The truth is that we have been drifting away from the Framers' vision for a very long time. Even before the economic crash of 2008, we did not have anything resembling a truly free economy. One of the most important sectors of the economy, the banking sector, was already quasi-socialist or corporatist. (1) The Federal Reserve, with its monopoly powers and its chairman and governors appointed by the President, has been an extraconstitutional branch of government since its creation in 1913. The bailouts, and the government ownership that has come with them, are a direct result of the Federal Reserve's policies. At the same time, this government body has been eroding Americans' capacity for self-government by forcing them to adjust their lives to an overall inflationary economy. This is a vicious cycle: The central bank creates a series of booms and busts that makes business planning very difficult. As a result, more and more businesses fail and turn to government for bailouts. The public is told that capitalism is to blame and becomes accustomed to the idea that only government is capable of long-term planning. When the next bust hits, the cycle repeats.
The Constitution does not provide for the creation of a central bank. The Framers were well acquainted with the powers and practices of the Bank of England, and under the Articles of Confederation there had been a short-lived experiment in central banking. (2) Yet the Framers chose not to include a provision in the Constitution to create a central bank. Even if they had wanted to include such a provision, doing so might have jeopardized ratification. Americans were very suspicious of central banks, seeing them as a source of official corruption. (3)
The British government relied on the Bank of England to finance its national debt, and the debt was used to finance bigger armies and more wars. The debt had to be repaid eventually, which meant higher taxes for British subjects, including, before the Revolution, the American colonists. Historian John Remington Graham explains:
The British people groaned under heavy taxes to pay the interest on the national debt without ever touching the principal due. Each war nudged the King and Parliament into an increasingly servile condition, ever more obliged to the huge financial network behind the East India Company and the Bank of England. So it was that these Interests were able to demand and obtain the legislation which ignited the American Revolution. (4)

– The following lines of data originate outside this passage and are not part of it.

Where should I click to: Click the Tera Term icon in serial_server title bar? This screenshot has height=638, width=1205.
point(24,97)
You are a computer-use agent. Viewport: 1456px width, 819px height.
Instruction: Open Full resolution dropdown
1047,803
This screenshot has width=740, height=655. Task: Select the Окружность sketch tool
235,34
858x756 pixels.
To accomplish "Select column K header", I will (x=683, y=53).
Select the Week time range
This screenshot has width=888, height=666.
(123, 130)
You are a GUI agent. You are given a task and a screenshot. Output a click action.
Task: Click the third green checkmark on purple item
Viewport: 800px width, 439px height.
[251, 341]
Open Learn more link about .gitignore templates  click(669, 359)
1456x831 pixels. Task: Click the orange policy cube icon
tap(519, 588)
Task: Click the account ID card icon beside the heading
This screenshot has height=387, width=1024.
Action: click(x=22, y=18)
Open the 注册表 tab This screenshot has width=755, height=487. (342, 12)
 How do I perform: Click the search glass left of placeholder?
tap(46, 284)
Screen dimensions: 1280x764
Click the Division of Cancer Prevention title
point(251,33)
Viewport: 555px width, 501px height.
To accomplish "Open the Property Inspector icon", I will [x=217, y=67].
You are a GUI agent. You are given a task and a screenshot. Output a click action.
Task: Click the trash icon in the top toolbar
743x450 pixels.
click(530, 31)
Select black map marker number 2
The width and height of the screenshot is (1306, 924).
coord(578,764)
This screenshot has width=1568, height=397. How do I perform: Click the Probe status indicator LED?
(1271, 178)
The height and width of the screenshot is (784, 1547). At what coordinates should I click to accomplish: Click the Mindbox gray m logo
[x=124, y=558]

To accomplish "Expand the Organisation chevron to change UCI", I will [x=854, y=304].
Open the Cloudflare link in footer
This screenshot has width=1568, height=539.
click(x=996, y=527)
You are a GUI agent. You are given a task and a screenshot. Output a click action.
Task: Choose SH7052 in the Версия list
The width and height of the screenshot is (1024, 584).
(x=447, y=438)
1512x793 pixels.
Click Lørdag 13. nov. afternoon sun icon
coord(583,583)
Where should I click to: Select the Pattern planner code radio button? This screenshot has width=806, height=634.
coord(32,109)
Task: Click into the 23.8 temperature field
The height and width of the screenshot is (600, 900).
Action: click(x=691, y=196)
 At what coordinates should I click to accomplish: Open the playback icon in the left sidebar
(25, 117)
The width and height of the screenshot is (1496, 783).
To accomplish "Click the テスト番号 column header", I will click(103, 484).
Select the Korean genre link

Despite the lack of constitutional authorization for a national bank, the idea of central banking still appeals to politicians because central banks make financing wars and government growth much easier. Thus, Alexander Hamilton proposed the creation of such a bank to the first Congress, even though the Framers of the Constitution and the ratifying conventions would never have agreed to create one. (5) He got his wish, and the first Bank of the United States was chartered in 1791. Like the Federal Reserve, Hamilton's bank was in theory private, but the federal government provided its initial capital and from the outset owned one-fifth of the bank's stock.
Thomas Jefferson recognized the danger that the Bank of the United States posed to the Constitution. …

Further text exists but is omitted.